* Excerpt provided:

○ ○ ○

I think a great story encapsulates all that. For me, it’s part of life. That day of the car crash, from that moment I heard about it from my mother, when it was just me and my younger brother and sister in the hospital room, what I was going to write about was imprinted into every fiber of my being. It just took a few decades for me to realize it. That there was a moment in my life which shaped the way I perceived how we should live it, that created a belief in the type of person we should be. No matter the evils we face, large or small. No matter the cost.

“One either pursues one’s dreams or one’s memories, and it is an exceptional man who, once the compass has been set, can alter it even a point or two.”

Sean Russell, Compass of the Soul

And – now that I understand that about myself – I hope to help others have that same understanding. Have them feel, in my stories, those beliefs. That evils exists, and it wins. Life is unfair. People can be hurt, they can be taken from you at any moment. The amount of ways life can be unfair is infinite. Each one of us experiences it differently. People starve. They get sick and lose their jobs. They default on loans. They get mugged or assaulted or beaten.

○ ○ ○

* Given material:

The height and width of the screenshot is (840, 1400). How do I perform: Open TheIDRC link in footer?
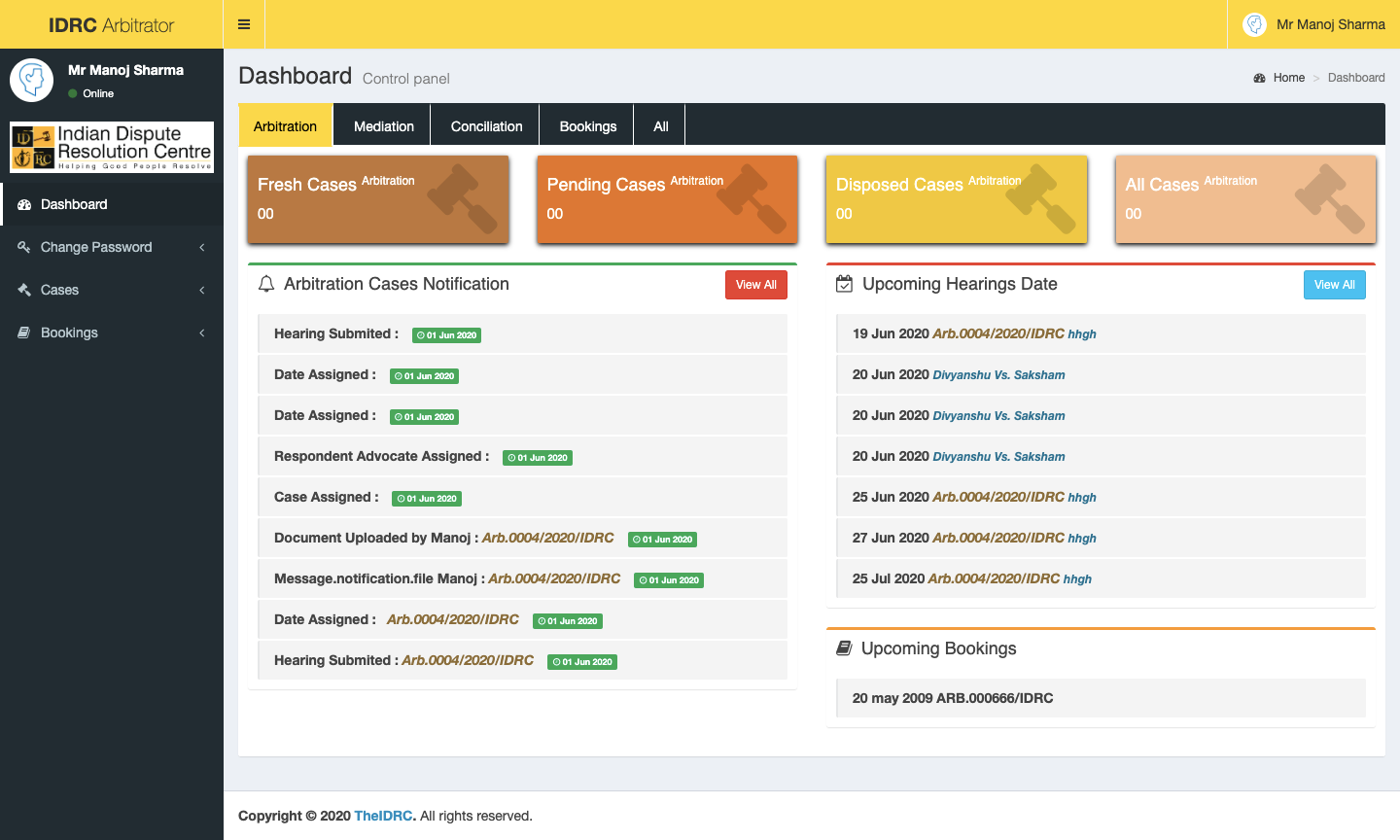[383, 816]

○ ○ ○

* Tasks:
1 – In the essay excerpt, from whom did the writer hear about the car crash?
2 – Copy the part of the essay excerpt that opens with the words containing "I think a great" and closes with "matter the cost.".
The listing has nothing to do with the work here.

* Results for the exercise:
1 – The writer heard about it from their mother.

2 –
I think a great story encapsulates all that. For me, it’s part of life. That day of the car crash, from that moment I heard about it from my mother, when it was just me and my younger brother and sister in the hospital room, what I was going to write about was imprinted into every fiber of my being. It just took a few decades for me to realize it. That there was a moment in my life which shaped the way I perceived how we should live it, that created a belief in the type of person we should be. No matter the evils we face, large or small. No matter the cost.